Drugs that need monitoring or dose adjustment owing to accumulation or other effects on the kidneys
- Benzodiazepines, opioids, tramadol.
- Acyclovir, aminoglycosides, intravenous (IV) amphotericin, co-trimoxazole, fluconazole, ganciclovir IV, penicillin, teicoplanin, tetracycline, trimethoprim, valganciclovir, vancomycin.
- Levetiracetam, pregabalin and gabapentin.
- Beta blockers, calcium-channel blockers, thiazide and loop diuretics.
- Dipeptidyl peptidase-4 inhibitors, metformin.
- Calcineurin inhibitors (e.g. ciclosporin, tacrolimus), methotrexate.

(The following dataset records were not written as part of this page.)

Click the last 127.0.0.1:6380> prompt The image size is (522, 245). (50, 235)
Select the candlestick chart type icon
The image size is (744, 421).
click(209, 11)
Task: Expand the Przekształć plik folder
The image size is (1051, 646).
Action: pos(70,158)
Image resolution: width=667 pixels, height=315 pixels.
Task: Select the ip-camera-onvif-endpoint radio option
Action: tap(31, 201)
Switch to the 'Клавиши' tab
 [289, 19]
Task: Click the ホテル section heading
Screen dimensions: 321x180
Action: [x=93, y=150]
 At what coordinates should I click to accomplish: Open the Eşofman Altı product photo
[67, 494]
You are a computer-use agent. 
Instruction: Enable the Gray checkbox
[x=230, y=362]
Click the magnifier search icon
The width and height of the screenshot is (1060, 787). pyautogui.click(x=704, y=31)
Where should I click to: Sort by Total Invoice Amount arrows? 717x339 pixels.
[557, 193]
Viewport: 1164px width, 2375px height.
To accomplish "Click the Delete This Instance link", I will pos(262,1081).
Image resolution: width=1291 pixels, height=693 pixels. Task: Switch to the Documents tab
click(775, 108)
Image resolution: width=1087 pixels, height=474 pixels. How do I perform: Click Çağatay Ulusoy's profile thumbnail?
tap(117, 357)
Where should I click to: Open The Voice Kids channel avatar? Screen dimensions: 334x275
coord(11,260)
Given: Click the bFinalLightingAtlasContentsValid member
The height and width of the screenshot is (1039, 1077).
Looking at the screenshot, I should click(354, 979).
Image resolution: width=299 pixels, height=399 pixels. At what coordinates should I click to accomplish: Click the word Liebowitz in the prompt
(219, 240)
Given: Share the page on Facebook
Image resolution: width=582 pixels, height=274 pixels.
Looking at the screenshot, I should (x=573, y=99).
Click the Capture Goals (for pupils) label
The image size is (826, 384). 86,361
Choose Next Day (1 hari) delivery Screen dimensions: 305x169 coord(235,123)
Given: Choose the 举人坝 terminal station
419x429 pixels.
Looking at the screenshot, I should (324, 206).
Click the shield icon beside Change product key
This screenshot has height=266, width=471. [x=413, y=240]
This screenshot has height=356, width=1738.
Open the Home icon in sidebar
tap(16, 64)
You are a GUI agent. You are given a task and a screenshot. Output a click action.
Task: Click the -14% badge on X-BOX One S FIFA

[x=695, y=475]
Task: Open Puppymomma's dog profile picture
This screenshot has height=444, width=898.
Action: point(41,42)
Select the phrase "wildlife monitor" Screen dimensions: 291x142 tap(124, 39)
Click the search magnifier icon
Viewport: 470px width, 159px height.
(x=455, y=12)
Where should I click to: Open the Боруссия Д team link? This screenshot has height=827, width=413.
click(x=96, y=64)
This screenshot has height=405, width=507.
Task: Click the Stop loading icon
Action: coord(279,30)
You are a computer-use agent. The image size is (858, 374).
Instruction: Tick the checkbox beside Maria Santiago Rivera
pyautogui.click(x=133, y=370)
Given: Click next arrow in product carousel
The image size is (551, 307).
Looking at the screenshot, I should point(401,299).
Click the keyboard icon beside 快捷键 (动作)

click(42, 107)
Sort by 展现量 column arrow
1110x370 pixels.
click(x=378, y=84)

- Allopurinol, digoxin, lithium, low-molecular-weight heparins;
- Nicorandil, nitrates.
Note: this list is not exhaustive and is only intended to act as an aide-memoire to the medicines optimisation of patients with AKI
Medicines review after acute kidney injury admission
- Eliminate potential cause (e.g. medicines with nephrotoxic potential);
- Avoid inappropriate combinations of medicines;
- Ensure all medicines are clinically appropriate;
- If a medicine must be used, amend doses appropriate to renal function, monitor blood levels of drugs wherever possible and keep course as short as possible;
- Following discharge, advise patient if and when to restart medicines.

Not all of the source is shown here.